For the clan of 'motorcycle-jargon-differently-abled-persons' (of which i am, for the most part, a member) a high-side consists of sliding (usually around a bend) in a rear wheel drift over a patch of something unexpectedly slippery (in a straight line, or due to excessive speed on the entrance to a bend) with the result of your two wheels becoming rather more perpendicular to the direction in which you are travelling you would like.
This does not yet constitute a 'high-side'. One has only now begun the 'pant wetting' or given previous experience at high-siding the 'pant filling' portion of the 'high-side' experience.

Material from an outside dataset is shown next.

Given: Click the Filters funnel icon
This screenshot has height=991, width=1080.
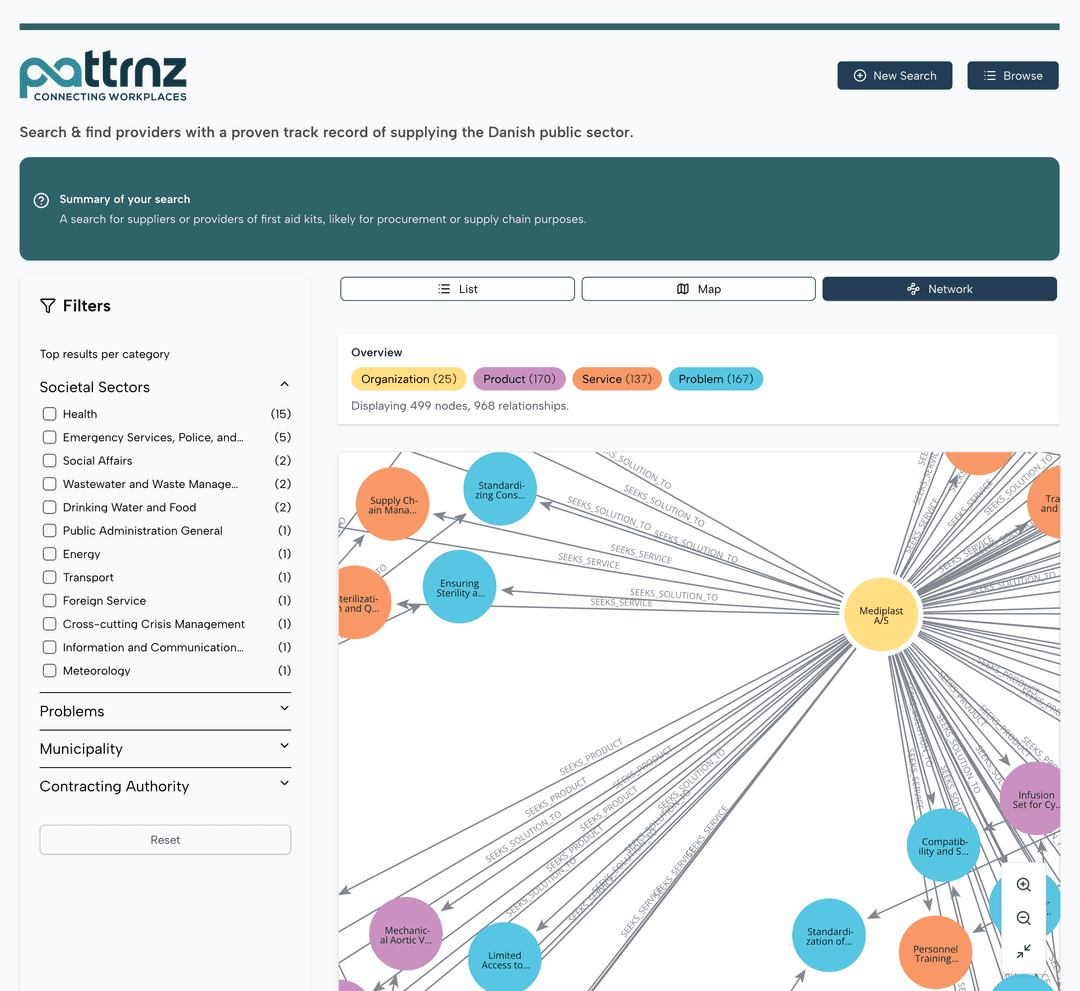Looking at the screenshot, I should coord(46,305).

Allow me to recap. You are wending your way down a mountainside on dry road. Given that it is Korea, the upcoming corner might be anywhere betwixt a 90 and a 180 degree curve. All of a sudden you encounter runoff from a long distant shower which is still making its way out of the granite. Your front tyre makes it smoothly though the curve, but your rear is in danger of overtaking it. The feeling is kinda funky before the clincher; your rear wheel regaining grip.
We have all seen the video footage of people taking a stack a 100 miles an hour, bike slips out from underneath, person (with full protective gear) slides 100 metres before getting up and walking away seemingly unencumbered by the goings on. This person was a) sliding and b) didn't get much air~time.
A high-side is what happens next, your rear wheel regains grip but the angle of your dangle means that there is no way in hell your bike is going to right itself. Physics dictates that the path of least resistance is flopping your clockwise (for example) travelling bike onto the left side of the tank. Remember that you are not travelling very quickly because of the sharp curve of the corner that you have entered. The rider is shot, like from a shanghai, directly into the air, with almost no forward propulsion. The rider rises, balletic, into the air and proceeds to fall (at 90 degrees to the ground) and lands with an almighty thud, shattering whichever bone happens to hit the ground first.
The high-side happens to people who are inexperienced, overly eager, and who skimp on their tyre spending. This is the only way i can explain spending $300 (Australian) on a rear tyre. But if you have ever experienced a high-side, you will agree that it is money well spent.


2 Comments:
I'm glad you finally got that tire taken care of.. It didn't look pretty at all.
$300 for a motorbike tyre sounds like a worthy investment. That's coming from someone who, albeit not happily, spent $130 for a mountainbike tyre.
Good rubber is worth it. It really is.
Top work with the blog and Wombat Corea.